When Levadski arrives at the table, Mr. Witzturn is busy squeezing a wedge of lemon over his salmon. The clattering of the cutlery at the table of the lady with the bird’s nest hairdo has become a monotonous stirring in her cup. The waiter has not forgotten Levadski — the coffee he ordered is standing in a silver pot on the table. “What I meant to ask you in the elevator …”

“A decent portion,” Mr. Witzturn interrupts, pointing approvingly at Levadski’s plate.

“What I wanted to ask you when you entered the elevator was,” Levadski continues, “was, what the time was. My watch stopped.”

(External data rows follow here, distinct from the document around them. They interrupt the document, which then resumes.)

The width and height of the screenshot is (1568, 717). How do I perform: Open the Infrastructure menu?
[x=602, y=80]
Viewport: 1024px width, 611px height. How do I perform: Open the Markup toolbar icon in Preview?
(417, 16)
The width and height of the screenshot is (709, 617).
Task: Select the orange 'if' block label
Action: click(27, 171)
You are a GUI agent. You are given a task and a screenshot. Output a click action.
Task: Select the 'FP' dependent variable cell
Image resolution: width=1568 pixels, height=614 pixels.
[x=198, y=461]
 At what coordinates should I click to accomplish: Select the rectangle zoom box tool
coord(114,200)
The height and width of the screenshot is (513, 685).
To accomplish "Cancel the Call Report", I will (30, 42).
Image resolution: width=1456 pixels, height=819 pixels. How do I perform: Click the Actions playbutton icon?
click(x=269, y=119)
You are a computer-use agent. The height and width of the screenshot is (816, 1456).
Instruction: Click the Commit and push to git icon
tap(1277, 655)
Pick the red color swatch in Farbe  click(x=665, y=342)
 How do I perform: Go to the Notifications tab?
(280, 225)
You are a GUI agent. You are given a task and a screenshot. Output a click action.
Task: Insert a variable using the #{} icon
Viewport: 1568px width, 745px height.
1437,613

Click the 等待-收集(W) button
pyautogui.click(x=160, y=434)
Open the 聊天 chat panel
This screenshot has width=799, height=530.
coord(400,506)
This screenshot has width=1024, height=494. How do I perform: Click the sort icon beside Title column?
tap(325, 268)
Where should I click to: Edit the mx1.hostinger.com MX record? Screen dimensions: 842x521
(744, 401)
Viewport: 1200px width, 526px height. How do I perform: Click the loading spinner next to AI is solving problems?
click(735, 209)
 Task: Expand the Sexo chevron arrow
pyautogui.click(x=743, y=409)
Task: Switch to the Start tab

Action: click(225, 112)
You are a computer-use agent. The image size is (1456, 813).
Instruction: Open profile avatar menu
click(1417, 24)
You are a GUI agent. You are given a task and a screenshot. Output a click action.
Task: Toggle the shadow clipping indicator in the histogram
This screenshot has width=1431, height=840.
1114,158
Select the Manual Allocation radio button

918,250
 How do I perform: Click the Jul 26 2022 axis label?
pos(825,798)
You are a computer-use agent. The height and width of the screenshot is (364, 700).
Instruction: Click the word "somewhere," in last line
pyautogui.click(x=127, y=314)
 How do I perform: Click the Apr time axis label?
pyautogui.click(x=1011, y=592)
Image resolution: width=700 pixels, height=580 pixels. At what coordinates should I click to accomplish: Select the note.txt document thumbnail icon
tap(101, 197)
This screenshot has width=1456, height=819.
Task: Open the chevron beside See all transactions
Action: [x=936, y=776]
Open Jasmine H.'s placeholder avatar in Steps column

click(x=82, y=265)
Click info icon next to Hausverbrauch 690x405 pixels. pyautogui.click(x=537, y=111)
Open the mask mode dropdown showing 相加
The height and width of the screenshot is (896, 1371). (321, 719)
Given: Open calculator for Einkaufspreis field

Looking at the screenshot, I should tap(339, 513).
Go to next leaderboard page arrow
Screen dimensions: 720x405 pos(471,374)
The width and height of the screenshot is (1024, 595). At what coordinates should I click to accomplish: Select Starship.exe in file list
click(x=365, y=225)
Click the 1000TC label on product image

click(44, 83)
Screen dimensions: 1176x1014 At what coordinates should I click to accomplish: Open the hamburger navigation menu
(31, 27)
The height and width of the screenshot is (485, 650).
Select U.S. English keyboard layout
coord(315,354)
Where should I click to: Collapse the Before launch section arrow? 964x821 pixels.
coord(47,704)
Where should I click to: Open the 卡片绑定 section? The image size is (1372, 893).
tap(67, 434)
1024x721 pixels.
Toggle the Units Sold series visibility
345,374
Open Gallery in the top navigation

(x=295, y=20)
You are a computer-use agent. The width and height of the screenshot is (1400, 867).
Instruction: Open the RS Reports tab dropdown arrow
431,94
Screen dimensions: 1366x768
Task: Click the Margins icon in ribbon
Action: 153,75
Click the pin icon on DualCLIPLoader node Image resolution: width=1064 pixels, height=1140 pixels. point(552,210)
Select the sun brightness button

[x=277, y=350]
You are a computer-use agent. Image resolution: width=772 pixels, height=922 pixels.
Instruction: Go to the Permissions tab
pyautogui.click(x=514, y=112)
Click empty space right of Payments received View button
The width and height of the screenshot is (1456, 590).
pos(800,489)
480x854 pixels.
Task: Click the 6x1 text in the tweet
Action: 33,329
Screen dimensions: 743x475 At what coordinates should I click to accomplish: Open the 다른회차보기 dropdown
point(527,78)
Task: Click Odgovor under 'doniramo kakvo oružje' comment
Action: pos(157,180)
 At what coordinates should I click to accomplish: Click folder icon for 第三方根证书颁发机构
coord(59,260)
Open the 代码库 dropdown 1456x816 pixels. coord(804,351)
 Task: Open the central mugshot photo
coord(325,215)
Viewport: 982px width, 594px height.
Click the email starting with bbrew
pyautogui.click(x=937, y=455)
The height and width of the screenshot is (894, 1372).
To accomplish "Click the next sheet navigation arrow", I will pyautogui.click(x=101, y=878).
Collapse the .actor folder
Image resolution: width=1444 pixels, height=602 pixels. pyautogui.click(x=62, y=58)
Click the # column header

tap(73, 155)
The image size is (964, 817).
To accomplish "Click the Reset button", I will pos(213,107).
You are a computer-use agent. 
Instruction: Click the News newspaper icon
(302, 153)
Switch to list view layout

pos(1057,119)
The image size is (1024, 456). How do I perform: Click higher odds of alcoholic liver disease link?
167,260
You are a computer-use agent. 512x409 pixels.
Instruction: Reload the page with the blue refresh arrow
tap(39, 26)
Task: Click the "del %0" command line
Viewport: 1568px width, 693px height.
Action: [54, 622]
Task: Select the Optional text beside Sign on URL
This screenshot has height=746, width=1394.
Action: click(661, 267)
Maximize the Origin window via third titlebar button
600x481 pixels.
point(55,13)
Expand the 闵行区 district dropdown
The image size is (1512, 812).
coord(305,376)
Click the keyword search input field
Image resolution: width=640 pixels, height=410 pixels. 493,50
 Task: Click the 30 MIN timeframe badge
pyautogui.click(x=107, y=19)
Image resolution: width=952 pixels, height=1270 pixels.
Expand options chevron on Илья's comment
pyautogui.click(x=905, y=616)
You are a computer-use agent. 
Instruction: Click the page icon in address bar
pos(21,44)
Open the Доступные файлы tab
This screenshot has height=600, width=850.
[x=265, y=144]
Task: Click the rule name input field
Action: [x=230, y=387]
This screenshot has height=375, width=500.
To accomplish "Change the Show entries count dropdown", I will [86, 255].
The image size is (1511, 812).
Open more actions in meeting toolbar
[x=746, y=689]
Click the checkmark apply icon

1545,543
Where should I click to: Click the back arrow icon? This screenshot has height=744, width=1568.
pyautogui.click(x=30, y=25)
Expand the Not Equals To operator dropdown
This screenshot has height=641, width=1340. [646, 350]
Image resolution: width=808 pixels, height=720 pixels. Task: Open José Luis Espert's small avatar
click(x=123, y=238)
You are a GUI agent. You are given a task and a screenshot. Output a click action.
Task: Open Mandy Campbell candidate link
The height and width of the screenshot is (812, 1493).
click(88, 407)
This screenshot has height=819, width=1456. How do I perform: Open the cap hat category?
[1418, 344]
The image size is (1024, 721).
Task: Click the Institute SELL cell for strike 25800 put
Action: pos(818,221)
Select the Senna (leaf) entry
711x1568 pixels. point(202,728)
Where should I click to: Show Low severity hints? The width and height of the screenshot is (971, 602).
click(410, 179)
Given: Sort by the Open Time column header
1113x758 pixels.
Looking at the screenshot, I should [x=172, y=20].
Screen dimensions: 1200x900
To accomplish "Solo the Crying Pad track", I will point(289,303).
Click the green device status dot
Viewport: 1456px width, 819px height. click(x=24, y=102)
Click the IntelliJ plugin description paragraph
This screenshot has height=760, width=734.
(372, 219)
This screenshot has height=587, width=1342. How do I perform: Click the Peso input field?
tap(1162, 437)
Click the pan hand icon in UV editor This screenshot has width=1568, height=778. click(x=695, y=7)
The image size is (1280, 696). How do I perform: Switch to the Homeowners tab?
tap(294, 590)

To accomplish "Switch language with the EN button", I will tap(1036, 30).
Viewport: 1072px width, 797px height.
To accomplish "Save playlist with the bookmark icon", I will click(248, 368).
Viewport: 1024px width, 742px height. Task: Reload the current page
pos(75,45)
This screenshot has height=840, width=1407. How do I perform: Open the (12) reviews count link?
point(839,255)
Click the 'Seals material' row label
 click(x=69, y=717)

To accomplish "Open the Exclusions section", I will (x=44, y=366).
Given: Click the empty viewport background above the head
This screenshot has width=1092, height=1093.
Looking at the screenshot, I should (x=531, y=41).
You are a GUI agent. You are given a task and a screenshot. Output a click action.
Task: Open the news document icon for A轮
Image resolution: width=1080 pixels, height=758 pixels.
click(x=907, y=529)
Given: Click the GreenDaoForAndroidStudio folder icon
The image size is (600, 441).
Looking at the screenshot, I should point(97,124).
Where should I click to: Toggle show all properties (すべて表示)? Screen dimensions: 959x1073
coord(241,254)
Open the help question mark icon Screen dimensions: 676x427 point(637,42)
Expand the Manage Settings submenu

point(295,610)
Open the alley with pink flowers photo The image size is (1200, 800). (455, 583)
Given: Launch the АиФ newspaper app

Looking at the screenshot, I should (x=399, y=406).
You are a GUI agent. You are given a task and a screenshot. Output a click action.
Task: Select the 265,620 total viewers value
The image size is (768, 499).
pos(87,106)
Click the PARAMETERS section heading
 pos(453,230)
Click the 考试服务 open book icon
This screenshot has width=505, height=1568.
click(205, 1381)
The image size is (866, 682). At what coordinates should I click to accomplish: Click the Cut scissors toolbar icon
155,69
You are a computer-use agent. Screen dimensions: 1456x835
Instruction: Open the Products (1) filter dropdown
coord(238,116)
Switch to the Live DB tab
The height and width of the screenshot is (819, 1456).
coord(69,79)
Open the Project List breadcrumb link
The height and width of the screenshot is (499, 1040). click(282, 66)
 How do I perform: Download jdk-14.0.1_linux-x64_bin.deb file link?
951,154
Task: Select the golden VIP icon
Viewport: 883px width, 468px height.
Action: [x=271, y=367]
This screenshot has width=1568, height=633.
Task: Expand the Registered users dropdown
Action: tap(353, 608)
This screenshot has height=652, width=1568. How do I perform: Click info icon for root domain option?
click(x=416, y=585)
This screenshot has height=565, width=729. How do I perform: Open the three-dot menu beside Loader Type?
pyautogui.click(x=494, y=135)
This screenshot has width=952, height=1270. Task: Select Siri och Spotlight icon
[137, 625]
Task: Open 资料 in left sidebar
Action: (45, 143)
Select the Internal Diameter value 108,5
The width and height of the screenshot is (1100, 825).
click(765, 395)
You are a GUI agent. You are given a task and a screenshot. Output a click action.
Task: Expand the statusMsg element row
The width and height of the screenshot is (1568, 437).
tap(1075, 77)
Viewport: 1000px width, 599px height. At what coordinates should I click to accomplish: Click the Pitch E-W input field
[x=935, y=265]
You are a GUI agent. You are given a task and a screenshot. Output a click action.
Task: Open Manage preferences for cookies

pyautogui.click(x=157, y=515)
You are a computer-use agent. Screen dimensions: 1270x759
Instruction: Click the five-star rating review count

“It is ten on the dot.” Levadski expresses his thanks by smacking his lips loudly.

“That is a very good idea!” remarks Mr. Witzturn on seeing the magnifying glass flashing in Levadski’s hand.

“Yes, at least you can see the hands,” Levadski jokes. “You learn where the numbers are in the course of life, don’t you?”

“You remind me of my first wife,” Mr. Witzturn tells him while pushing a rolled up piece of lettuce into his mouth.

“Did she also have a magnifying glass?”

“No, cancer.”

“Oh God,” Levadski leans back in his chair, “I am sorry.”

“Yes, so am I. It is a menace. The second one also had cancer. I didn’t dare take a third.”